His eyes stayed opened one last time as he passed through the sand into the ethereal water and crossed over into a world that he thought he’d never see again. The Rhone Valley vineyard of his mother’s home in France, the sun was shining brightly on the grapevines and the backs of the workers moved diligently, picking the ripe fruits to make the cherished wine. He lifted his head from the ground beneath him and could pick out his mother’s house and the factory where they turned the grapes into wine. The howling wind that came with the experience ceased and he fell silently through the air, watching his childhood playground grow bigger and bigger until he fell between two of the grapevines into the silt-filled void once again. As he made the transition into the next world, longing filled his heart, longing for his home, his Paris.

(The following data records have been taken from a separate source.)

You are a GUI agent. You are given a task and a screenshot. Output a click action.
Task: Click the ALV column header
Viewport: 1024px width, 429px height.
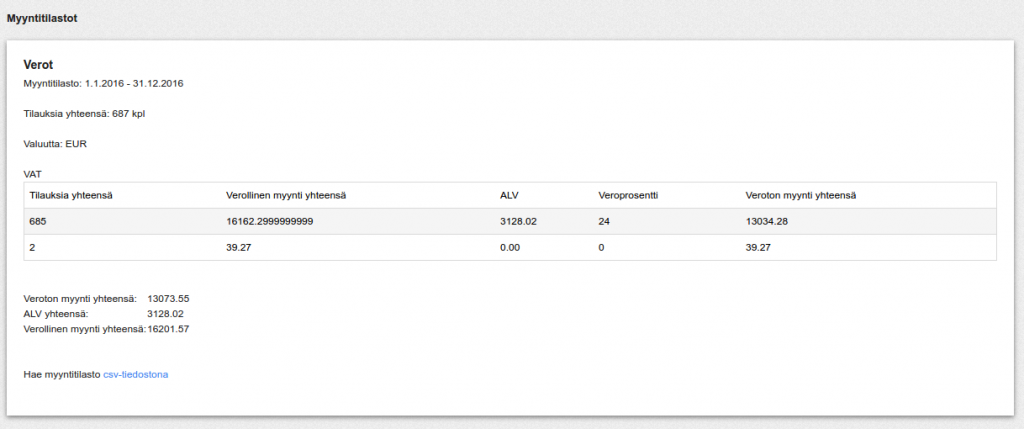(508, 195)
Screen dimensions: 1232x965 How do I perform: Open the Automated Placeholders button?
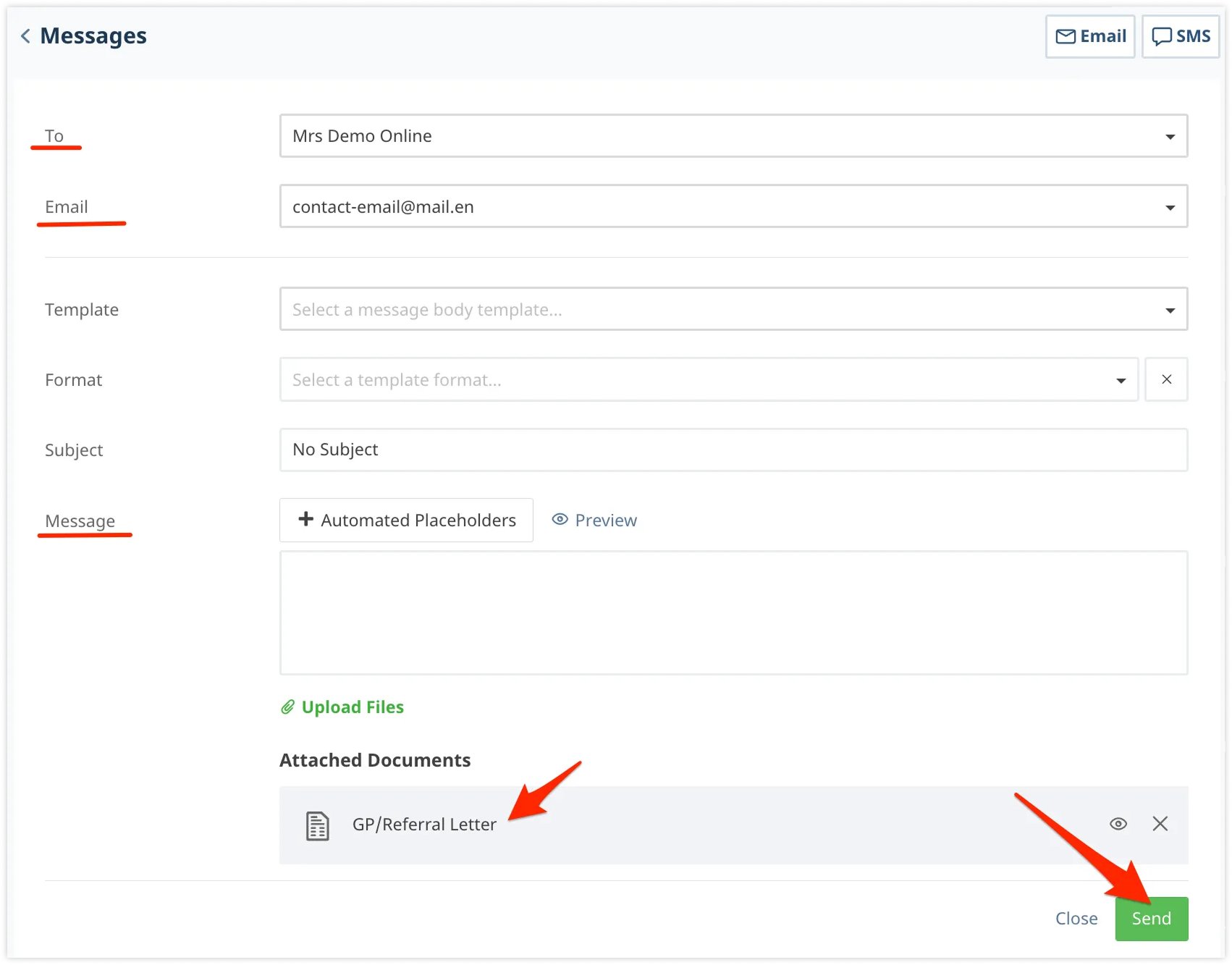click(x=407, y=520)
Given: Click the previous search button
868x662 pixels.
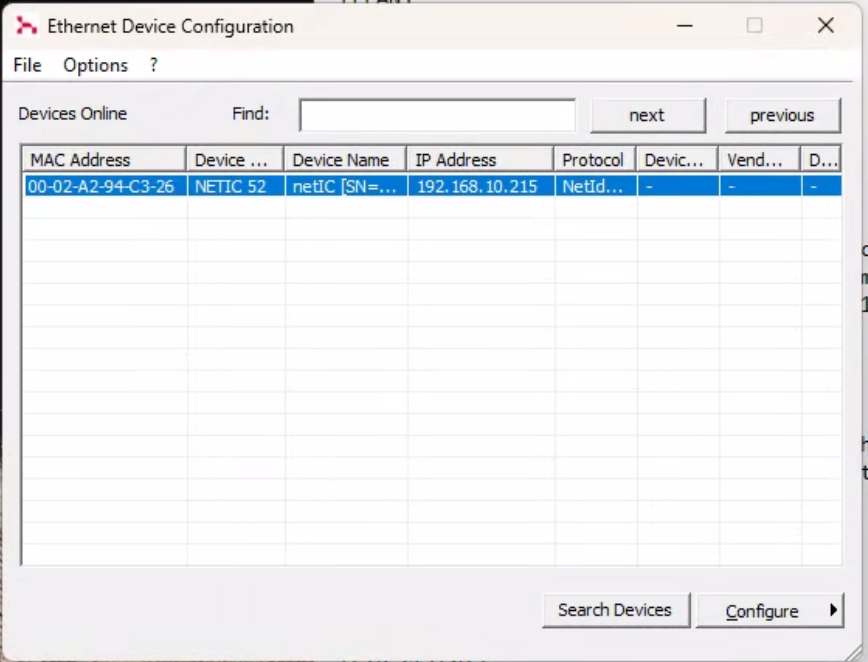Looking at the screenshot, I should click(x=782, y=115).
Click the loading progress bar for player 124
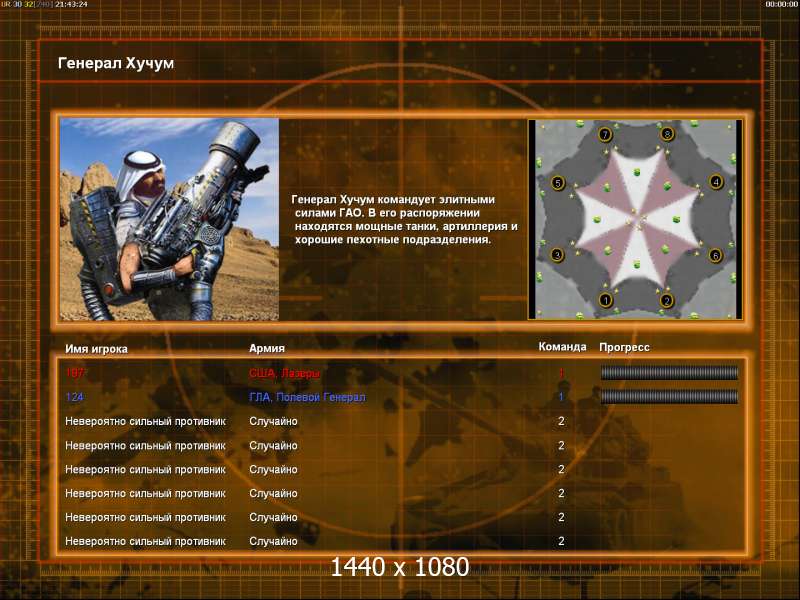 [x=669, y=397]
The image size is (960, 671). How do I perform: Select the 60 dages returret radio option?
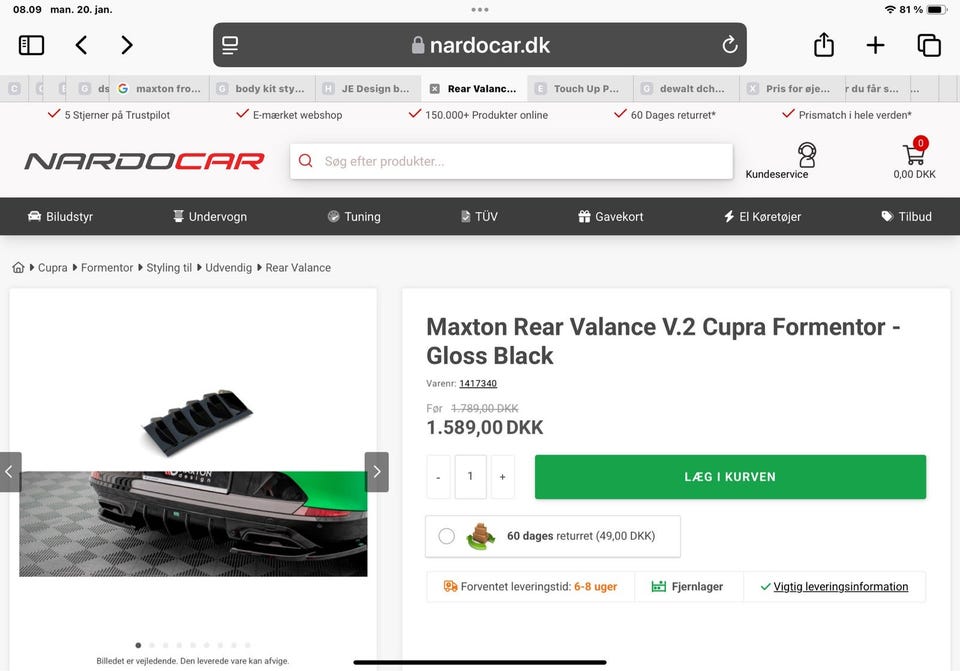click(446, 536)
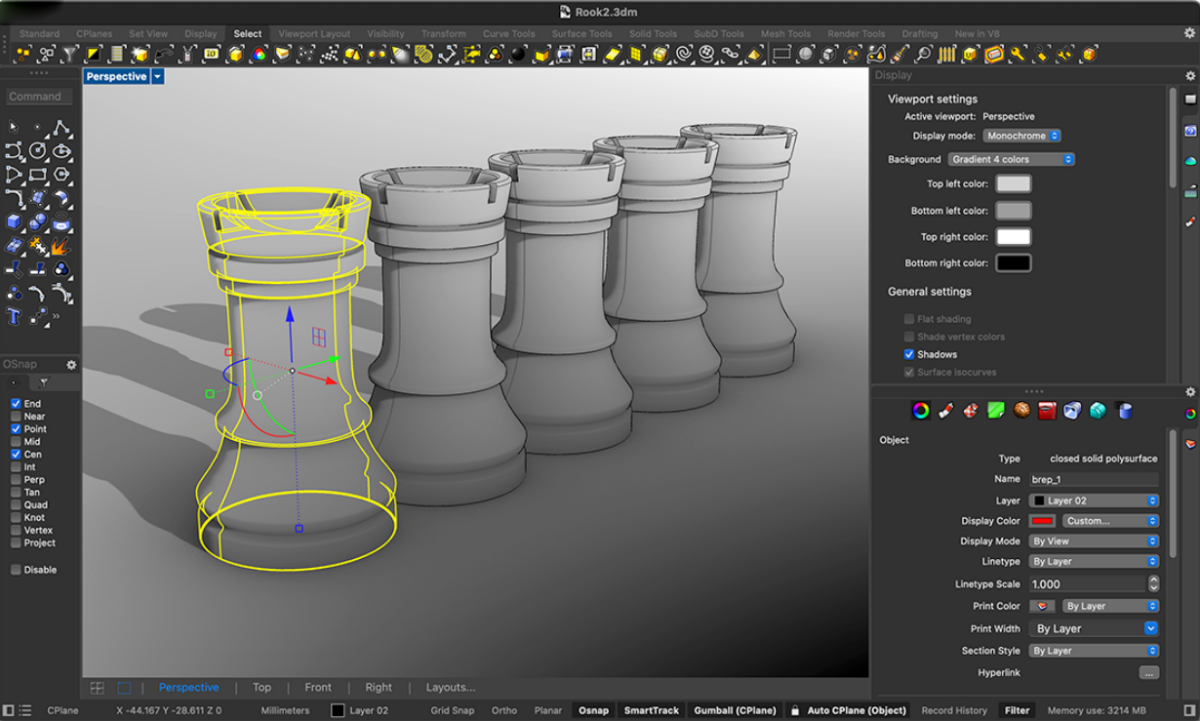
Task: Open the Print Width dropdown
Action: [1094, 629]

Falling out into the Parisian skyline, his hearts dream was answered. It was night the shop lights lined the night and the Eiffel tower was afire in all its glory, filling the night landscape with its noble golden glow the white beacon light atop, twirling, dancing, lighting up the night sky with its white beams. He saw the small café shops lining the streets marketing the din of the night, the people walking along them, looking into the shops browsing the wares, enjoying all the night life Paris had to offer, he saw it all, and a heavy stone laid heavy on his heart. As he approached the cobblestone street he looked into a café catching a time-slowing glimpse at his mother with her white shoulder-length hair eating what looked liked her favorite soup sipping on her vintage wine, blissfully unaware of him, he allowed himself one last glimpse at her and the city that was his home and the life he should have lived. He tried to call out to her but his mouth filled with the mud, the silt of the lake spilled out, preventing him from telling her he loved her, that he was sorry. Mother. He clamped his eyes shut one last time, squeezing out the tears brimming in his eyes as he hit the ground with the force of a life five times lived and vaporized into the eternal timeless lake of lost souls.